Het gespecialiseerde bedrijf COVRA, dat radioactief afval opslaat in het havengebied bij Vlissingen, moet in het milieurapport voor een nieuw gebouw meer aandacht besteden aan de risico's op overstromingen en aardbevingen. Met dat oordeel komt de Commissie voor de milieueffectrapportage. De onafhankelijke commissie vindt dat met de huidige informatie niet goed kan worden bepaald of in het ontwerp wel genoeg rekening is gehouden met natuurgeweld.
De Centrale Organisatie Voor Radioactief Afval (COVRA), die geheel in handen is van de Staat, slaat bij Vlissingen nucleair afval uit diverse bronnen op. In een speciaal gebouw wordt bijvoorbeeld hoogradioactief afval van de kerncentrale in het nabijgelegen Borssele bewaard. Ook slaat het bedrijf minder radioactief afval van bijvoorbeeld ziekenhuizen en laboratoria op. Voor het afval in de categorieën "laag" en "midden"-radioactief wil COVRA een nieuw gebouw neerzetten.
De commissie noemt het "logisch" om het bestaande gebouw niet voor de opslag van minder radioactief afval te gebruiken. Voor de gewone bedrijfsvoering ziet de commissie ook geen problemen met het nieuw te bouwen pand. De verwachte milieueffecten zijn dan "erg gering" en "vergelijkbaar met de huidige situatie", zo is het oordeel.

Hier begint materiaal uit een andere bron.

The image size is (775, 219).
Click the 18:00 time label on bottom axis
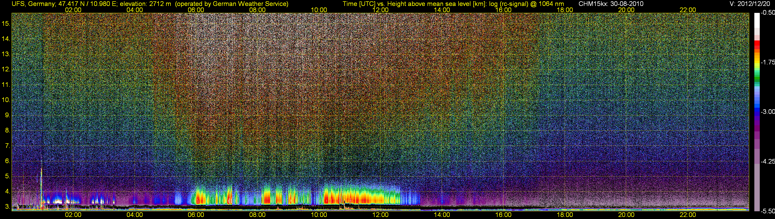point(565,215)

Op eventuele rampen is de aanvrager echter niet diep genoeg ingegaan, vinden de deskundigen die de milieueffectrapportage hebben beoordeeld. In de rapportage staat wel summier dat de kans op overstromingen uiterst klein is en dat als het al mis zou gaan slechts "zeer lage doses" straling vrijkomen. Het ontbreekt echter aan onderbouwing, vindt de commissie.

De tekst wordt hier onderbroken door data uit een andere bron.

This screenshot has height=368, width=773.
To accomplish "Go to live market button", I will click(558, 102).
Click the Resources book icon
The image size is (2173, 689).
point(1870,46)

Verder moet de aanvrager wat de beoordelaars betreft dieper ingaan op de stijgende kans op overstromingen in de komende 100 jaar. Het risico wordt namelijk groter door klimaatverandering: doordat het warmer wordt op aarde, stijgt de zeespiegel immers.
Pas als dit beter is onderbouwd, zou de Autoriteit Nucleaire Veiligheid en Stralingsbescherming (ANVS) een besluit moeten nemen, luidt het advies. Daarin wordt ook nog ingegaan op het vrijkomen van stikstof tijdens de bouw. Hiermee voorziet de commissie niet direct problemen, al is gebruikgemaakt van de bouwvrijstelling die eind vorig jaar door de Raad van State van tafel is geveegd. Voor de zekerheid raadt de commissie daarom aan om de stikstofneerslag op natuurgebied in de buurt nog eens door te rekenen en zo nodig maatregelen te treffen.